◆ PROMPT ◆
For each line of the material below, give that line again word for word.

___ RECORDS PROVIDED

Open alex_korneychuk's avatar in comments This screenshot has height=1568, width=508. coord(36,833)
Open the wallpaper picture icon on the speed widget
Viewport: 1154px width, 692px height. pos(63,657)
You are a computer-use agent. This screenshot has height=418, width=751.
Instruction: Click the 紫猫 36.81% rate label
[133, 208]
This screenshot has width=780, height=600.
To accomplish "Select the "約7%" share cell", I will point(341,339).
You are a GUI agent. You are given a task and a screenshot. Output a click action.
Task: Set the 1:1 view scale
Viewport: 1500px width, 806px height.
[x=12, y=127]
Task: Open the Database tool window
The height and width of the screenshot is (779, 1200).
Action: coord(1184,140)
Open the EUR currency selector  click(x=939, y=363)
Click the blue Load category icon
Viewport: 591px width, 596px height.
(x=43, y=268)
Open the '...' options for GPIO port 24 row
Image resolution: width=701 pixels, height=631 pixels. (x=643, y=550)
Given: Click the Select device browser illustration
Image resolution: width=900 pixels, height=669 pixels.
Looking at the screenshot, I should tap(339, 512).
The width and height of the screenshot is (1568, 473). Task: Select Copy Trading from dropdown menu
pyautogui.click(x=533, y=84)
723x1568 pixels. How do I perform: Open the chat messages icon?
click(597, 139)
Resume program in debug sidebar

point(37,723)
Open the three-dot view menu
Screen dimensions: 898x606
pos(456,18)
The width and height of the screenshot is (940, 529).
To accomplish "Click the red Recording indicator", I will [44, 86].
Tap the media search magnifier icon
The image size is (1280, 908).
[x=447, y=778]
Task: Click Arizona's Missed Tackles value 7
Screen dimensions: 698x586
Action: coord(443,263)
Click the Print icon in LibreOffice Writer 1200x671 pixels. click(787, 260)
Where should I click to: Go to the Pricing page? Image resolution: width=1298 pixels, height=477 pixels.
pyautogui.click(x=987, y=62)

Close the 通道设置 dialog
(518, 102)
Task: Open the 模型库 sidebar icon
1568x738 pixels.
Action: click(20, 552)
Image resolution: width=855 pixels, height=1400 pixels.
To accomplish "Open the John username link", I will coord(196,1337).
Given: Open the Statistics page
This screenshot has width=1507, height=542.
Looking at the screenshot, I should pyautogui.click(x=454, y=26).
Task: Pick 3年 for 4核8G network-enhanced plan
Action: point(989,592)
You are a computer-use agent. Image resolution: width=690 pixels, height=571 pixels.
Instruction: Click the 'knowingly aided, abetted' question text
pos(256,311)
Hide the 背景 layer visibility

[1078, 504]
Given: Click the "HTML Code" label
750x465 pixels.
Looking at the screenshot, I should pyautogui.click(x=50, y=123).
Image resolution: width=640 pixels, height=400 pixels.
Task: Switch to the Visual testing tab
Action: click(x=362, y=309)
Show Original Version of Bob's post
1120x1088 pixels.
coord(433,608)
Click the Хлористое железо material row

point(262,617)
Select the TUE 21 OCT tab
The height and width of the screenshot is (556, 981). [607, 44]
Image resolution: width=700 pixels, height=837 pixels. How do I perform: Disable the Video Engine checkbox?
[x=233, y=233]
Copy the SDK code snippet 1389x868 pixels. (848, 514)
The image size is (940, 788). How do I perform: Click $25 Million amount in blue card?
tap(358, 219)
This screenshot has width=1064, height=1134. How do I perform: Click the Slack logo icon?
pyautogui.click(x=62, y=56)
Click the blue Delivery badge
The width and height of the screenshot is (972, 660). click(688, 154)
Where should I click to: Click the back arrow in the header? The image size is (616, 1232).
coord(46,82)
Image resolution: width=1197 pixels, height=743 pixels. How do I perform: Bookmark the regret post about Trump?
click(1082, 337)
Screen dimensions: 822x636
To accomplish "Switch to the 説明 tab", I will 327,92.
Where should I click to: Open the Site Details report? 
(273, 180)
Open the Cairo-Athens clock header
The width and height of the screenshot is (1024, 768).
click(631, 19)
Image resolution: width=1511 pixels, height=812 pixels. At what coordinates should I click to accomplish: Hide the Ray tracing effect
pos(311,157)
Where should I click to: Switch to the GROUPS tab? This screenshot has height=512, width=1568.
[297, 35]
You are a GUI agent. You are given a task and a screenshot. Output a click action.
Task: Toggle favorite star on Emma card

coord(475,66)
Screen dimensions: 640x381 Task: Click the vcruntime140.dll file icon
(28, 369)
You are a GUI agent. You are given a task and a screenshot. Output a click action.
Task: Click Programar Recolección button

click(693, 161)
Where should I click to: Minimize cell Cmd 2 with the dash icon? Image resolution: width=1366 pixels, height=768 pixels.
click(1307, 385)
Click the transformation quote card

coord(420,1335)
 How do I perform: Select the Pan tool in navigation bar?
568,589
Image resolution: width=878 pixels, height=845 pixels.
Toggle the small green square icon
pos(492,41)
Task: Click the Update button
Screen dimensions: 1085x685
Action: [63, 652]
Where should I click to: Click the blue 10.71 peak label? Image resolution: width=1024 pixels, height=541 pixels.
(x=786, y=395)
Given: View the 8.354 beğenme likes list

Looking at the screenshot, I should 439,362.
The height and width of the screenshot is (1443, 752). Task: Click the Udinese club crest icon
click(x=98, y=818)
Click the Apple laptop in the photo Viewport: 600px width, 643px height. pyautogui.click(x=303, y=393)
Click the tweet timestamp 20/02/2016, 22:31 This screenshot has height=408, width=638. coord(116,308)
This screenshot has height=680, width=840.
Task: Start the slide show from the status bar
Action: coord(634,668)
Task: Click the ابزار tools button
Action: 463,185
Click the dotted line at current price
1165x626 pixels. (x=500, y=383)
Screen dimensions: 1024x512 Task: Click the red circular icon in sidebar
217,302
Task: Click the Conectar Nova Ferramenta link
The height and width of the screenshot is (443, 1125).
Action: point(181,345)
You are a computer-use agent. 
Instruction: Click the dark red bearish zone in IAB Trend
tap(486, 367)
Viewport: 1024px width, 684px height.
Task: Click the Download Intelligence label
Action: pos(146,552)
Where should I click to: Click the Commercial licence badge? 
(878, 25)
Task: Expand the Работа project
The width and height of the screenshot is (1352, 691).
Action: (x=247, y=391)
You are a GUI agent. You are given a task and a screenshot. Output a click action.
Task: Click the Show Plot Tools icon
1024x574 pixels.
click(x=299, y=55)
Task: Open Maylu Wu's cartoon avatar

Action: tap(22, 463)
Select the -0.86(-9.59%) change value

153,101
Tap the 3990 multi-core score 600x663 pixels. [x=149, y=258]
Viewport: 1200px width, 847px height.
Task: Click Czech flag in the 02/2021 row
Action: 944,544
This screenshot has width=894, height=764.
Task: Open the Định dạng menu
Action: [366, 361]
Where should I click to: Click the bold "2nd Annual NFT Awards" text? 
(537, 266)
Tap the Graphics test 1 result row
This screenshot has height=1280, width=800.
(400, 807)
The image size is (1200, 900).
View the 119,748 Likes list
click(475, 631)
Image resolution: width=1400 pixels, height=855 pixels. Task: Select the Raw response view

______

◆ SOLUTION TO THIS EXERCISE ◆
Open alex_korneychuk's avatar in comments This screenshot has height=1568, width=508. coord(36,833)
Open the wallpaper picture icon on the speed widget
Viewport: 1154px width, 692px height. pos(63,657)
You are a computer-use agent. This screenshot has height=418, width=751.
Instruction: Click the 紫猫 36.81% rate label
[133, 208]
This screenshot has width=780, height=600.
To accomplish "Select the "約7%" share cell", I will point(341,339).
You are a GUI agent. You are given a task and a screenshot. Output a click action.
Task: Set the 1:1 view scale
Viewport: 1500px width, 806px height.
[x=12, y=127]
Task: Open the Database tool window
The height and width of the screenshot is (779, 1200).
Action: coord(1184,140)
Open the EUR currency selector  click(x=939, y=363)
Click the blue Load category icon
Viewport: 591px width, 596px height.
(x=43, y=268)
Open the '...' options for GPIO port 24 row
Image resolution: width=701 pixels, height=631 pixels. (x=643, y=550)
Given: Click the Select device browser illustration
Image resolution: width=900 pixels, height=669 pixels.
Looking at the screenshot, I should tap(339, 512).
The width and height of the screenshot is (1568, 473). Task: Select Copy Trading from dropdown menu
pyautogui.click(x=533, y=84)
723x1568 pixels. How do I perform: Open the chat messages icon?
click(597, 139)
Resume program in debug sidebar

point(37,723)
Open the three-dot view menu
Screen dimensions: 898x606
pos(456,18)
The width and height of the screenshot is (940, 529).
To accomplish "Click the red Recording indicator", I will [44, 86].
Tap the media search magnifier icon
The image size is (1280, 908).
[x=447, y=778]
Task: Click Arizona's Missed Tackles value 7
Screen dimensions: 698x586
Action: coord(443,263)
Click the Print icon in LibreOffice Writer 1200x671 pixels. click(787, 260)
Where should I click to: Go to the Pricing page? Image resolution: width=1298 pixels, height=477 pixels.
pyautogui.click(x=987, y=62)

Close the 通道设置 dialog
(518, 102)
Task: Open the 模型库 sidebar icon
1568x738 pixels.
Action: click(20, 552)
Image resolution: width=855 pixels, height=1400 pixels.
To accomplish "Open the John username link", I will coord(196,1337).
Given: Open the Statistics page
This screenshot has width=1507, height=542.
Looking at the screenshot, I should pyautogui.click(x=454, y=26).
Task: Pick 3年 for 4核8G network-enhanced plan
Action: point(989,592)
You are a computer-use agent. Image resolution: width=690 pixels, height=571 pixels.
Instruction: Click the 'knowingly aided, abetted' question text
pos(256,311)
Hide the 背景 layer visibility

[1078, 504]
Given: Click the "HTML Code" label
750x465 pixels.
Looking at the screenshot, I should pyautogui.click(x=50, y=123).
Image resolution: width=640 pixels, height=400 pixels.
Task: Switch to the Visual testing tab
Action: click(x=362, y=309)
Show Original Version of Bob's post
1120x1088 pixels.
coord(433,608)
Click the Хлористое железо material row

point(262,617)
Select the TUE 21 OCT tab
The height and width of the screenshot is (556, 981). [607, 44]
Image resolution: width=700 pixels, height=837 pixels. How do I perform: Disable the Video Engine checkbox?
[x=233, y=233]
Copy the SDK code snippet 1389x868 pixels. (848, 514)
The image size is (940, 788). How do I perform: Click $25 Million amount in blue card?
tap(358, 219)
This screenshot has width=1064, height=1134. How do I perform: Click the Slack logo icon?
pyautogui.click(x=62, y=56)
Click the blue Delivery badge
The width and height of the screenshot is (972, 660). click(688, 154)
Where should I click to: Click the back arrow in the header? The image size is (616, 1232).
coord(46,82)
Image resolution: width=1197 pixels, height=743 pixels. How do I perform: Bookmark the regret post about Trump?
click(1082, 337)
Screen dimensions: 822x636
To accomplish "Switch to the 説明 tab", I will 327,92.
Where should I click to: Open the Site Details report? 
(273, 180)
Open the Cairo-Athens clock header
The width and height of the screenshot is (1024, 768).
click(631, 19)
Image resolution: width=1511 pixels, height=812 pixels. At what coordinates should I click to accomplish: Hide the Ray tracing effect
pos(311,157)
Where should I click to: Switch to the GROUPS tab? This screenshot has height=512, width=1568.
[297, 35]
You are a GUI agent. You are given a task and a screenshot. Output a click action.
Task: Toggle favorite star on Emma card

coord(475,66)
Screen dimensions: 640x381 Task: Click the vcruntime140.dll file icon
(28, 369)
You are a GUI agent. You are given a task and a screenshot. Output a click action.
Task: Click Programar Recolección button

click(693, 161)
Where should I click to: Minimize cell Cmd 2 with the dash icon? Image resolution: width=1366 pixels, height=768 pixels.
click(1307, 385)
Click the transformation quote card

coord(420,1335)
 How do I perform: Select the Pan tool in navigation bar?
568,589
Image resolution: width=878 pixels, height=845 pixels.
Toggle the small green square icon
pos(492,41)
Task: Click the Update button
Screen dimensions: 1085x685
Action: [63, 652]
Where should I click to: Click the blue 10.71 peak label? Image resolution: width=1024 pixels, height=541 pixels.
(x=786, y=395)
Given: View the 8.354 beğenme likes list

Looking at the screenshot, I should 439,362.
The height and width of the screenshot is (1443, 752). Task: Click the Udinese club crest icon
click(x=98, y=818)
Click the Apple laptop in the photo Viewport: 600px width, 643px height. pyautogui.click(x=303, y=393)
Click the tweet timestamp 20/02/2016, 22:31 This screenshot has height=408, width=638. coord(116,308)
This screenshot has height=680, width=840.
Task: Start the slide show from the status bar
Action: coord(634,668)
Task: Click the ابزار tools button
Action: 463,185
Click the dotted line at current price
1165x626 pixels. (x=500, y=383)
Screen dimensions: 1024x512 Task: Click the red circular icon in sidebar
217,302
Task: Click the Conectar Nova Ferramenta link
The height and width of the screenshot is (443, 1125).
Action: point(181,345)
You are a computer-use agent. 
Instruction: Click the dark red bearish zone in IAB Trend
tap(486, 367)
Viewport: 1024px width, 684px height.
Task: Click the Download Intelligence label
Action: pos(146,552)
Where should I click to: Click the Commercial licence badge? 
(878, 25)
Task: Expand the Работа project
The width and height of the screenshot is (1352, 691).
Action: (x=247, y=391)
You are a GUI agent. You are given a task and a screenshot. Output a click action.
Task: Click the Show Plot Tools icon
1024x574 pixels.
click(x=299, y=55)
Task: Open Maylu Wu's cartoon avatar

Action: tap(22, 463)
Select the -0.86(-9.59%) change value

153,101
Tap the 3990 multi-core score 600x663 pixels. [x=149, y=258]
Viewport: 1200px width, 847px height.
Task: Click Czech flag in the 02/2021 row
Action: 944,544
This screenshot has width=894, height=764.
Task: Open the Định dạng menu
Action: [366, 361]
Where should I click to: Click the bold "2nd Annual NFT Awards" text? 
(537, 266)
Tap the Graphics test 1 result row
This screenshot has height=1280, width=800.
(400, 807)
The image size is (1200, 900).
View the 119,748 Likes list
click(475, 631)
Image resolution: width=1400 pixels, height=855 pixels. Task: Select the Raw response view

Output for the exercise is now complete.